:: TASK STATEMENT ::
Can you duplicate the entries below word for word, starting at the line that contains "You are a computer-use" and running through the final line of the entries, with both ends included and the pictures left out?

Entries from a pointing dataset:
========================================

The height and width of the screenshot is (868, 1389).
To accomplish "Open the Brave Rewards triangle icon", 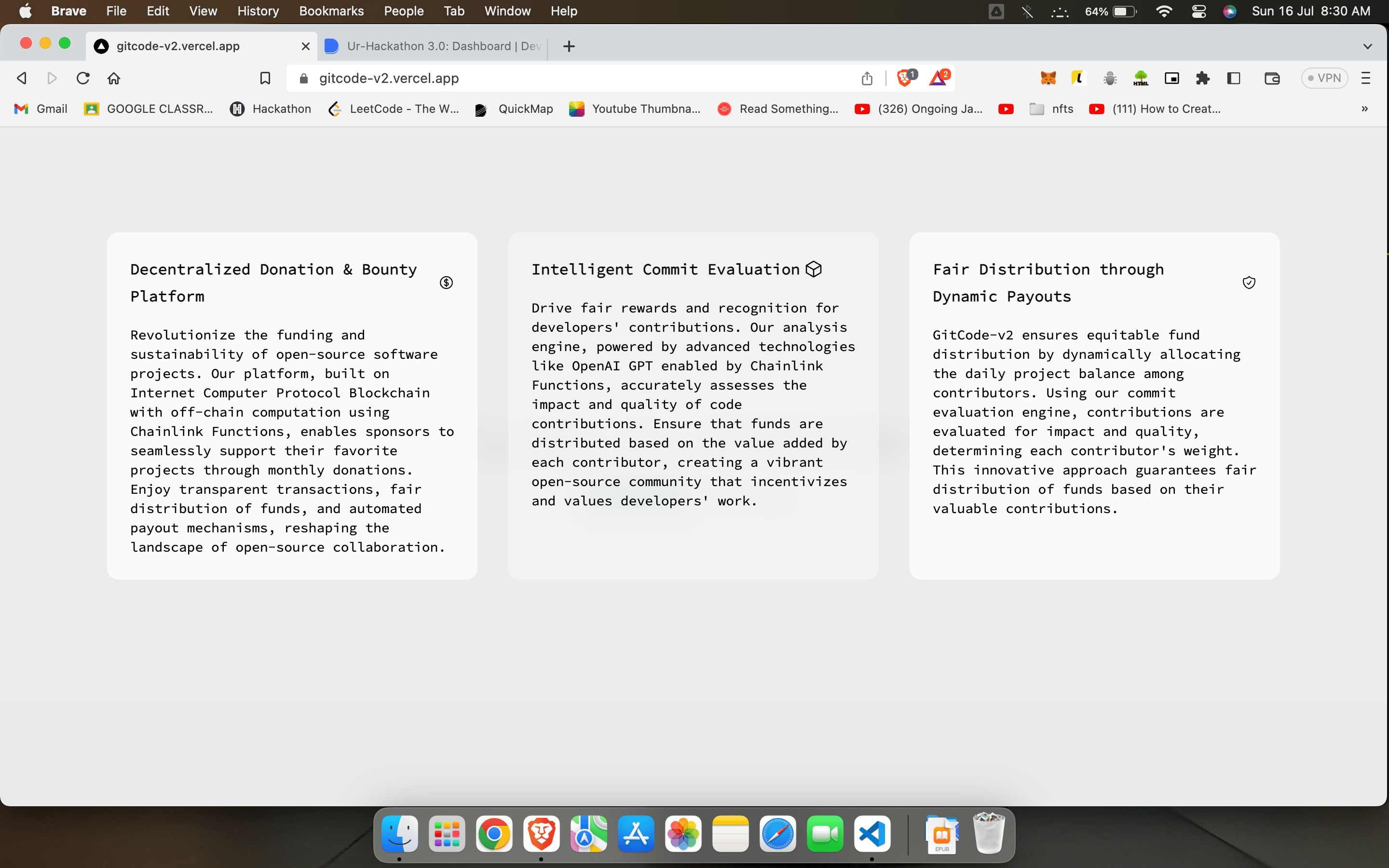I will click(939, 78).
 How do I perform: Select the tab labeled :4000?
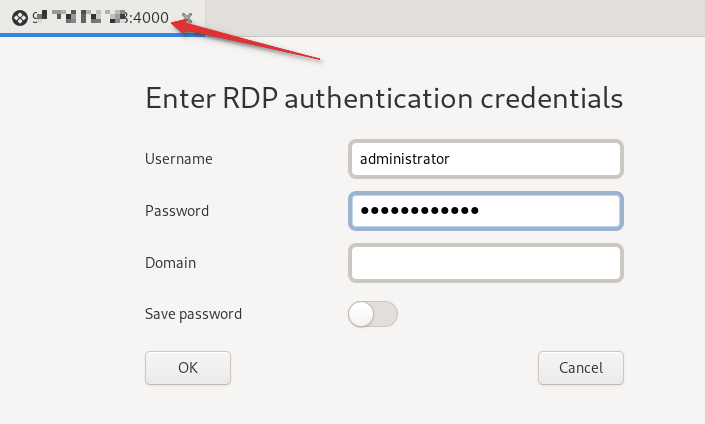coord(100,17)
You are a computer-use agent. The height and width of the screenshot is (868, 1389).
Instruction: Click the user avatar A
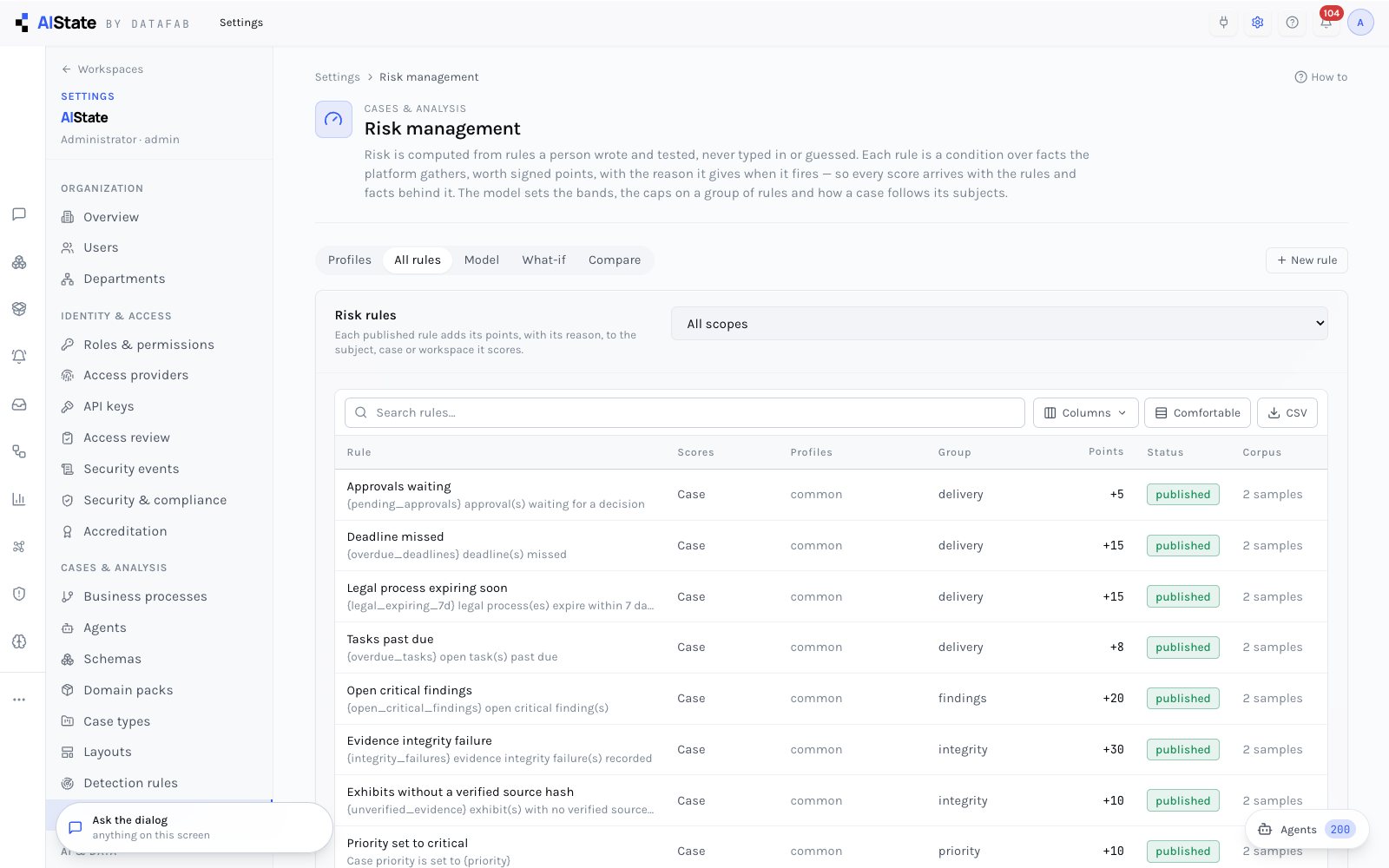pyautogui.click(x=1360, y=23)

========================================

:: TASK SOLUTION ::
You are a computer-use agent. The height and width of the screenshot is (868, 1389).
Instruction: Click the user avatar A
pyautogui.click(x=1360, y=23)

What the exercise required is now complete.